• **What the task asks**
From the line with "Gạo Nhật (647, 1072)" down to the final line of the material below, quote every line exactly and leave out all lines before it.
+++
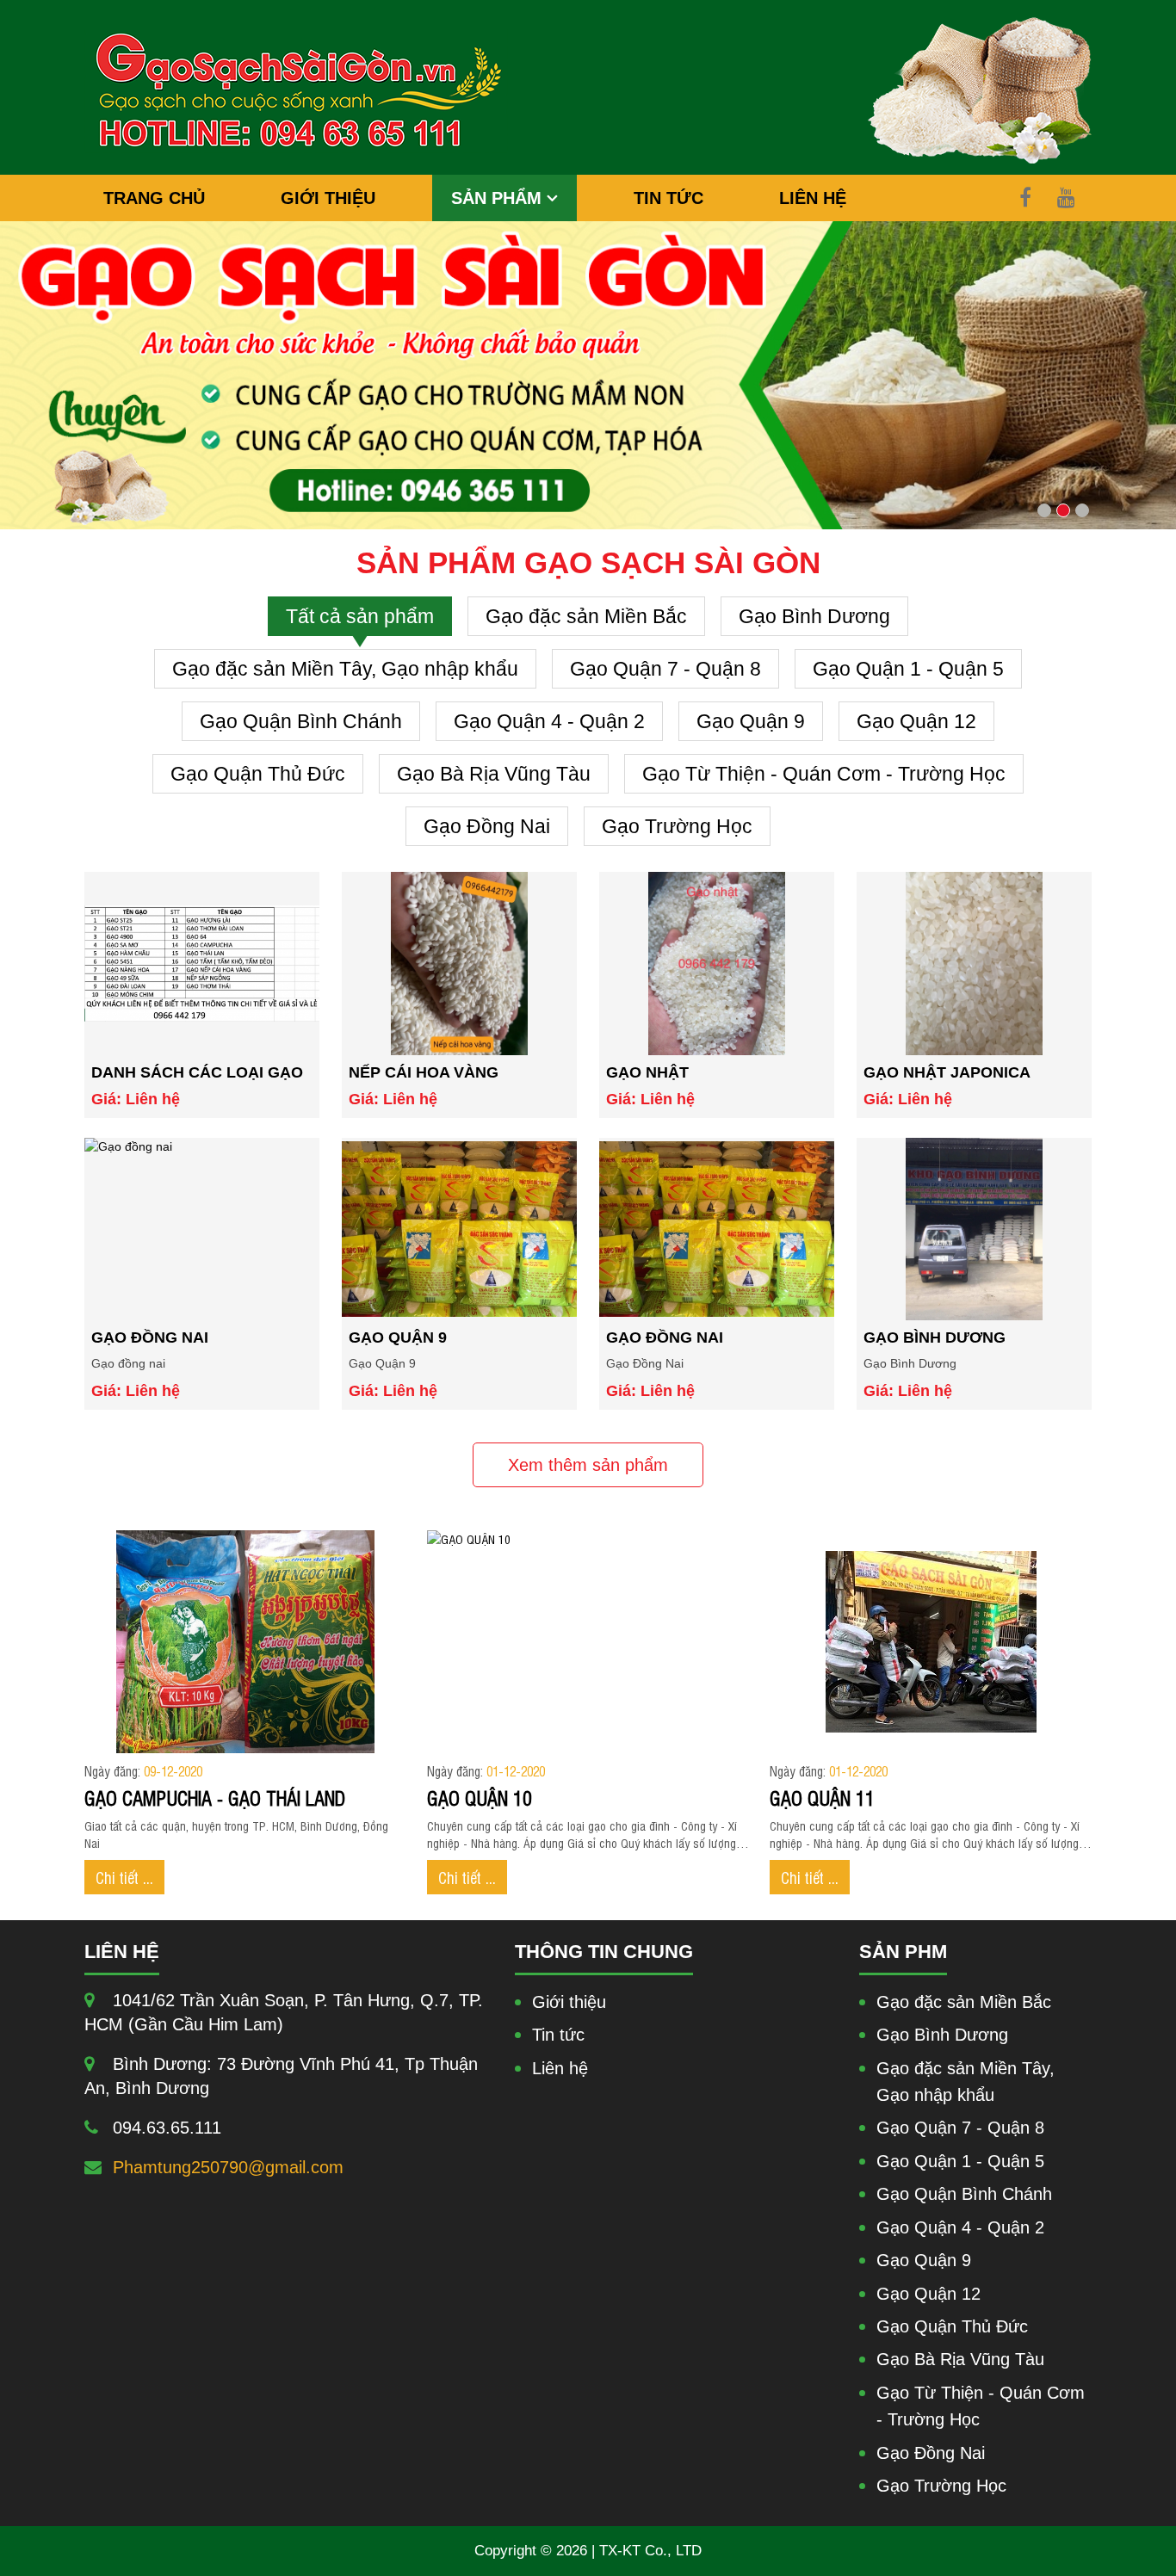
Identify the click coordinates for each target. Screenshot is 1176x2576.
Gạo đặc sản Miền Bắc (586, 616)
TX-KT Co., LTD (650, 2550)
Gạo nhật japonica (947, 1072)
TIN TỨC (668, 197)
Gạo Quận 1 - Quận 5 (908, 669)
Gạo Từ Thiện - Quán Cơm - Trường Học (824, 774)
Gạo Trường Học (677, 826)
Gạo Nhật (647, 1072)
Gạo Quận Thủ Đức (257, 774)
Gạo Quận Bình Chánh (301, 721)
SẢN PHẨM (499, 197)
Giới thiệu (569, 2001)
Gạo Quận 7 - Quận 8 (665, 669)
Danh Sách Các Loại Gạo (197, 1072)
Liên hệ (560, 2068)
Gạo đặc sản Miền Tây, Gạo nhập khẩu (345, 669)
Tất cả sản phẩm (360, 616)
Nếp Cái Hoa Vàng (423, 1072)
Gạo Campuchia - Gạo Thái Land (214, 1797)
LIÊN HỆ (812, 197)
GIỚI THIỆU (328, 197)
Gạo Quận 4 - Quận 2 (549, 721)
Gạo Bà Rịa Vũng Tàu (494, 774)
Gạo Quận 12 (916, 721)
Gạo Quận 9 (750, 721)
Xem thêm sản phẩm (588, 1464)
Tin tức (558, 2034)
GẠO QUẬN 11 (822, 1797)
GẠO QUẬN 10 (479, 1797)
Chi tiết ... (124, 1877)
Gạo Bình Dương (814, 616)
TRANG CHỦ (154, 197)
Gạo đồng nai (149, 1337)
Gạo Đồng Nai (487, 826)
+++
• **Output for this task**
Gạo Nhật (647, 1072)
Gạo Quận Thủ Đức (257, 774)
Gạo Quận Bình Chánh (301, 721)
SẢN PHẨM (499, 197)
Giới thiệu (569, 2001)
Gạo Quận 7 - Quận 8 (665, 669)
Danh Sách Các Loại Gạo (197, 1072)
Liên hệ (560, 2068)
Gạo đặc sản Miền Tây, Gạo nhập khẩu (345, 669)
Tất cả sản phẩm (360, 616)
Nếp Cái Hoa Vàng (423, 1072)
Gạo Campuchia - Gạo Thái Land (214, 1797)
LIÊN HỆ (812, 197)
GIỚI THIỆU (328, 197)
Gạo Quận 4 - Quận 2 (549, 721)
Gạo Bà Rịa Vũng Tàu (494, 774)
Gạo Quận 12 (916, 721)
Gạo Quận 9 (750, 721)
Xem thêm sản phẩm (588, 1464)
Tin tức (558, 2034)
GẠO QUẬN 11 (822, 1797)
GẠO QUẬN 10 (479, 1797)
Chi tiết ... (124, 1877)
Gạo Bình Dương (814, 616)
TRANG CHỦ (154, 197)
Gạo đồng nai (149, 1337)
Gạo Đồng Nai (487, 826)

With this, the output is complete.